A Game of Death and Chance

Gladstone’s Land, The Lawnmarket, Edinburgh

July-September 2019

A second commission from the National Trust for Scotland, A Game of Death and Chance occupied three floors of the 500-year old Gladstone’s Land tenement on the Lawnmarket on the Royal Mile.

Reflecting on the terrible experience of living in 17th century Scotland, a time visited by war, plague and the frenzied grip of a Convenanting Kirk, the piece begins with a welcome by Lucky Lucy, a female publican, and moves to an encounter with a speculator in the doomed Darien enterprise of the end of the century.
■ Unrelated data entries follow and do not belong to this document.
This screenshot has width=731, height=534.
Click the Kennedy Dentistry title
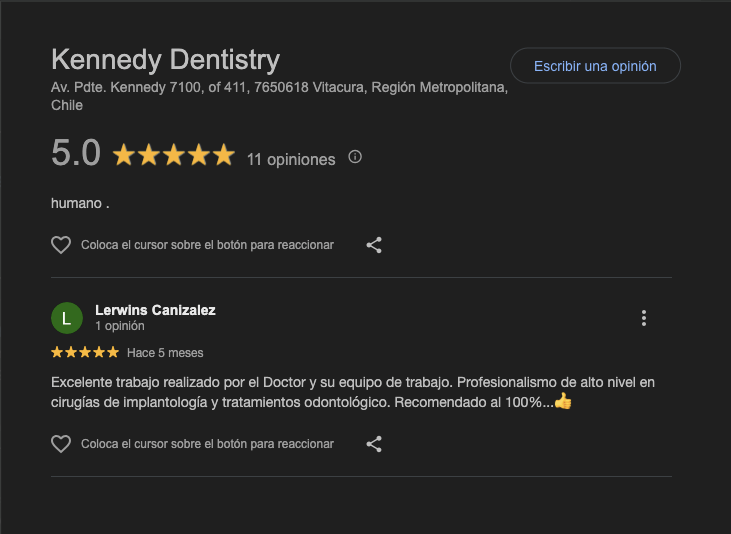(x=165, y=59)
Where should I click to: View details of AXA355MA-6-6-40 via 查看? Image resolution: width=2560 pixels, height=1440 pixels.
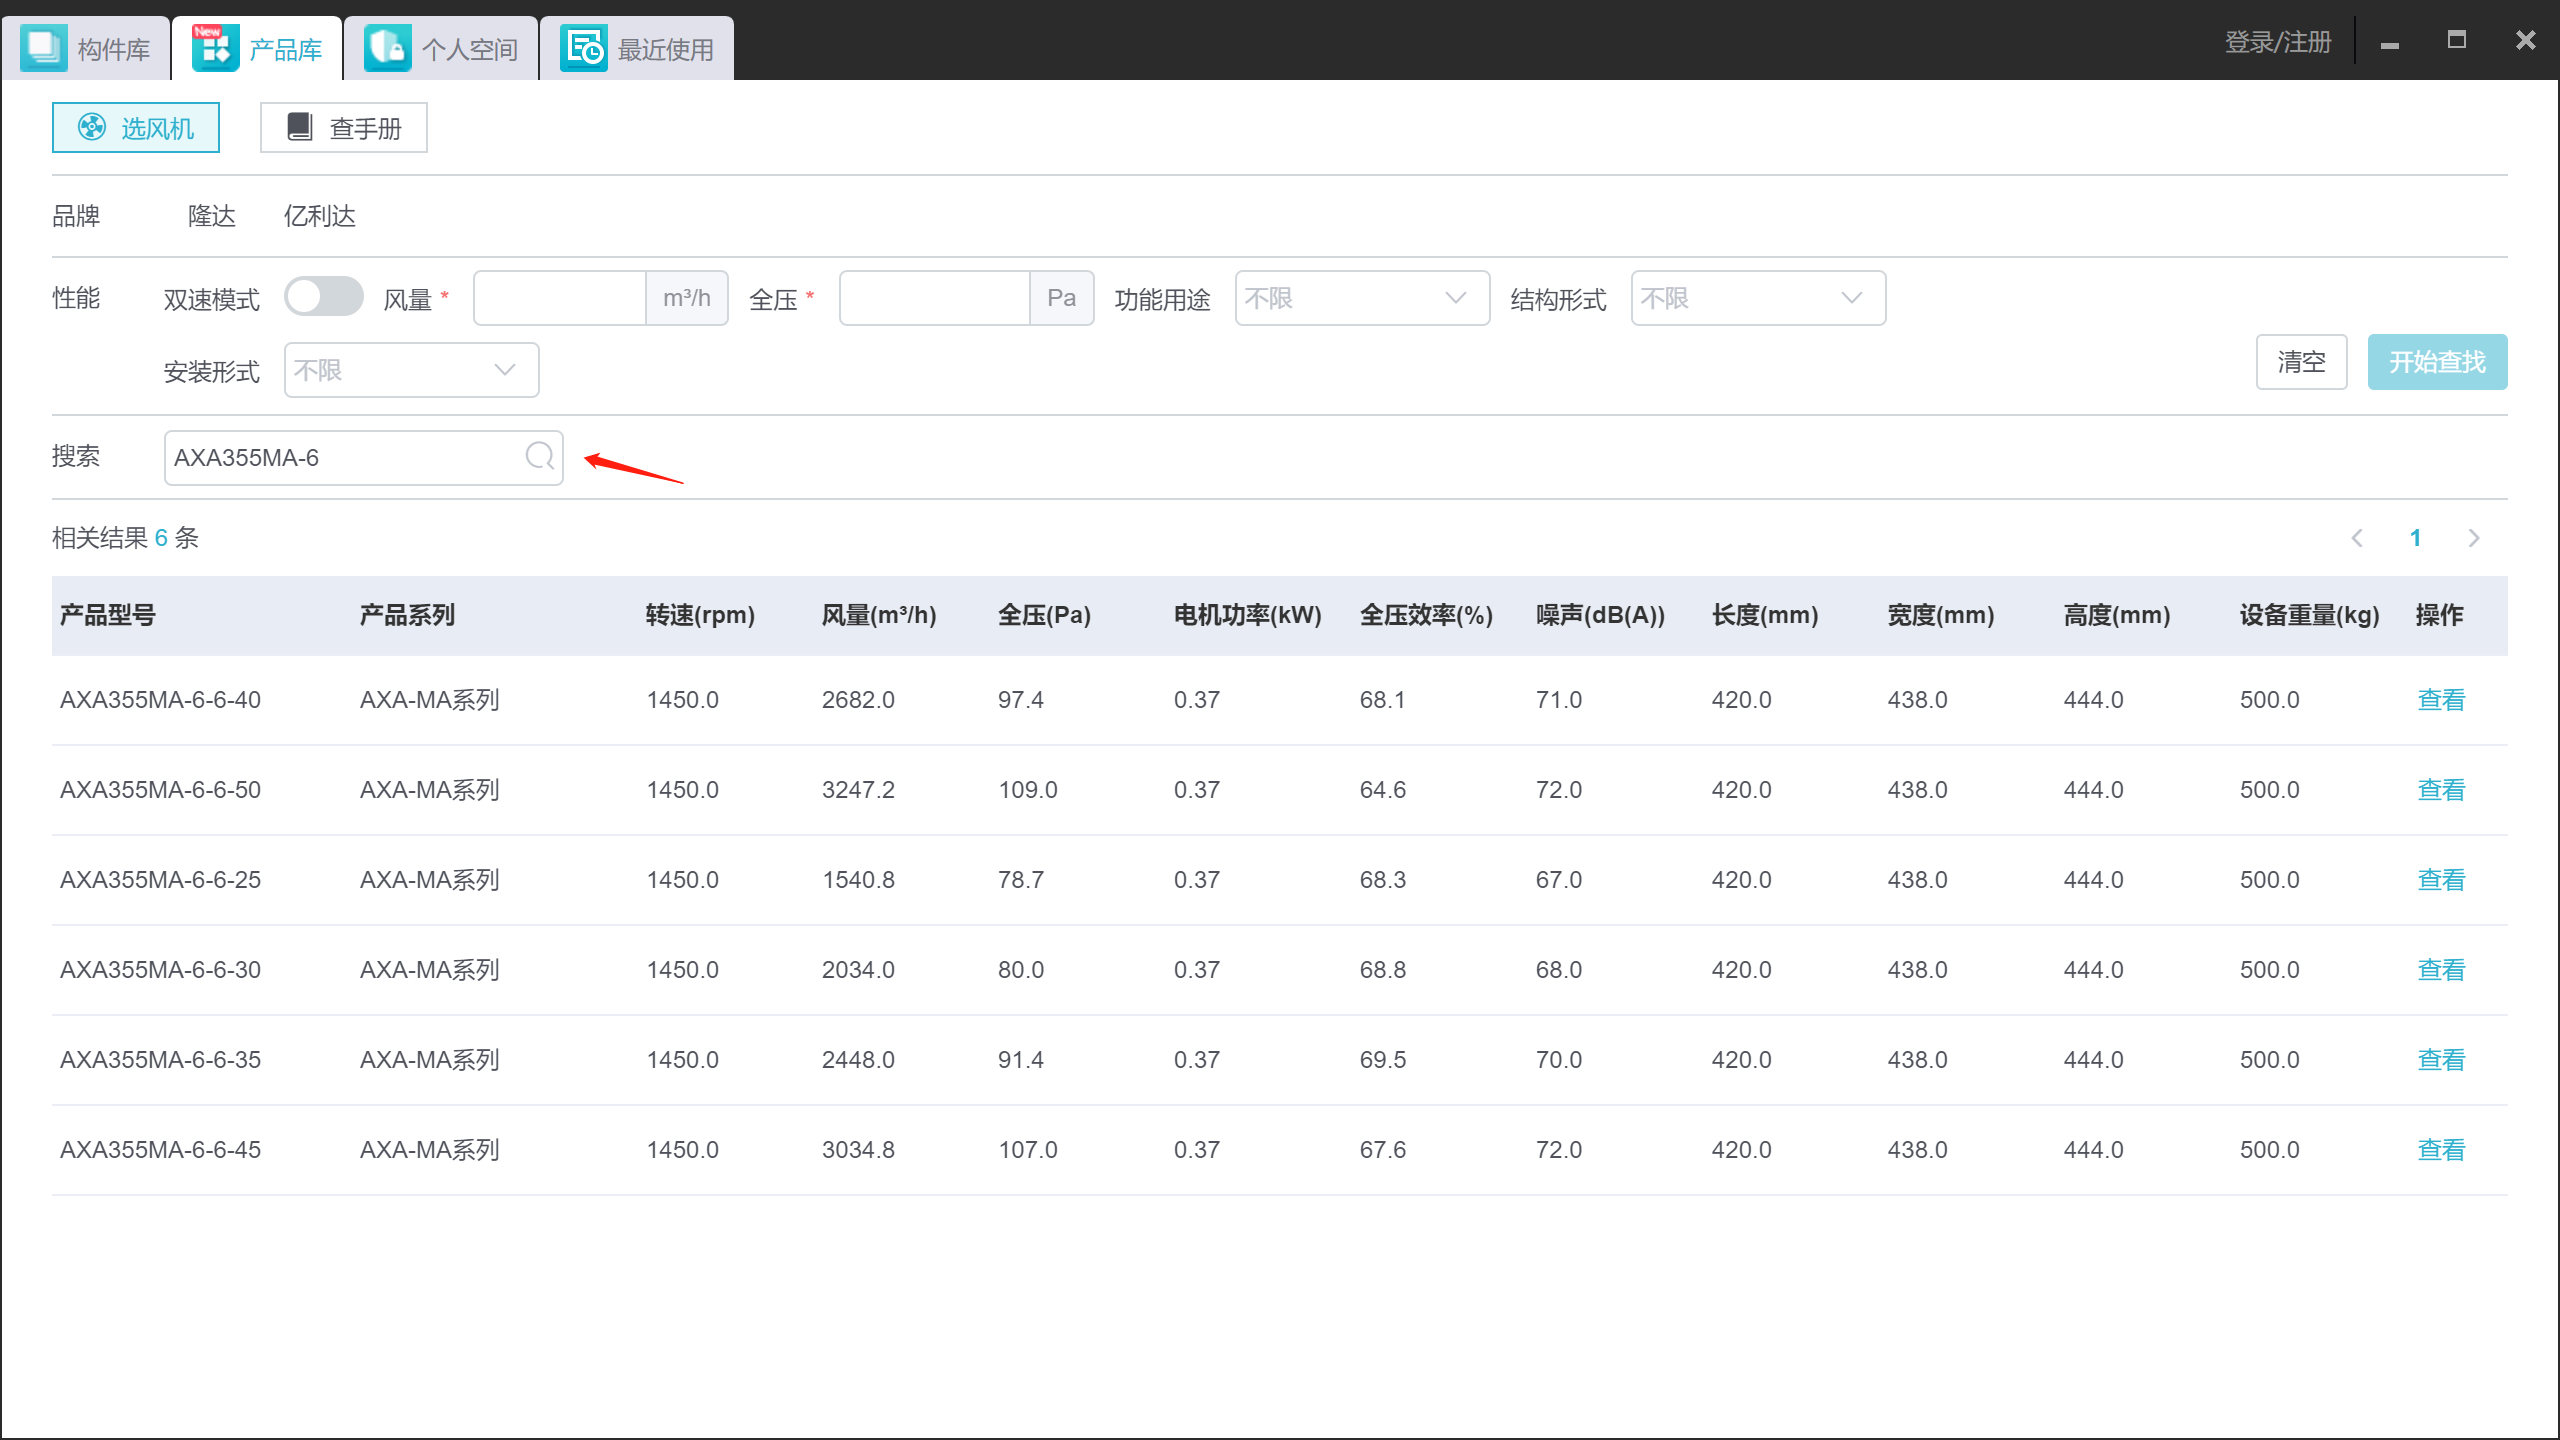click(2441, 700)

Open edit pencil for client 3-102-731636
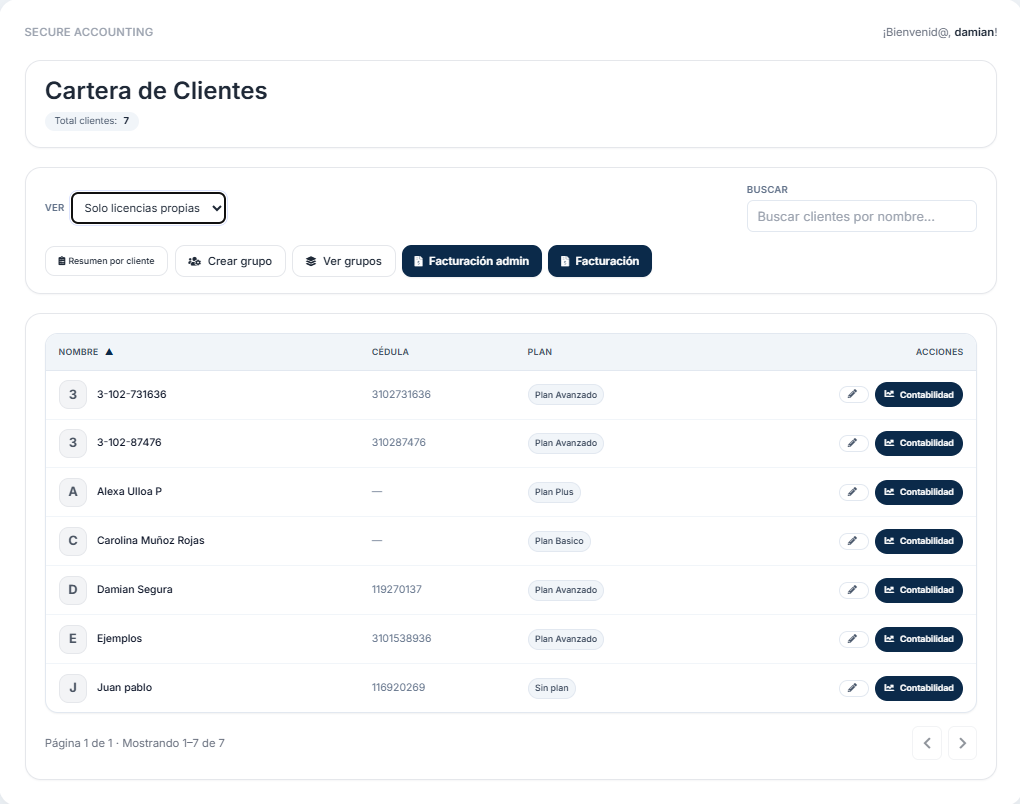click(x=853, y=394)
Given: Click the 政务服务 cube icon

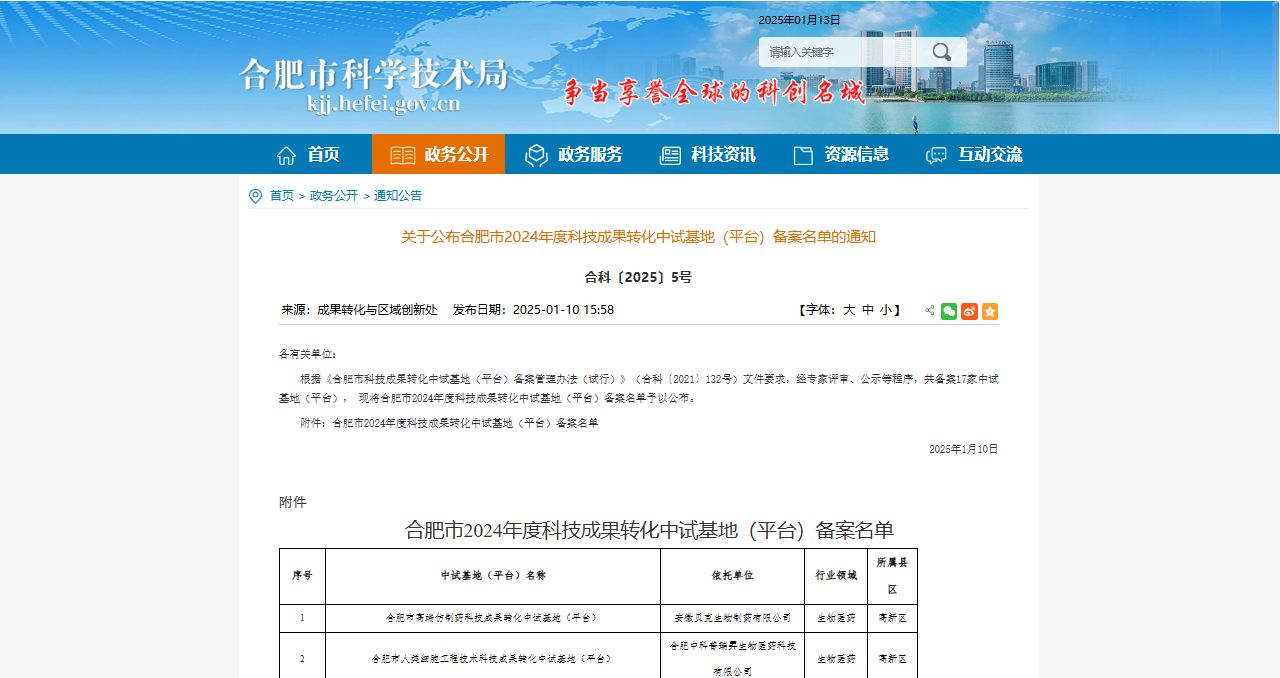Looking at the screenshot, I should point(537,155).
In the bedroom we meet the blasted, bitter and furious embodiment of Caledonia herself, cursing the betrayal of many of her sons from James VI onwards.

Finally, in the parlour we meet Daniel Defoe, a spy for the English government during the critical days of the Act of Union, finally signed in 1707. As he draws a veil over the terrible 17th century, an ‘age of foolishness’, we are confronted with where Scotland exists now within the UK and European project.

A Game of Death and Chance gave audiences the power to choose from three possible narratives in each room, by the choice of a tankard, the pick of a card, the roll of a dice, or the selection of a particular tea. Due to the element of chance, there were 81 possible variations of the show.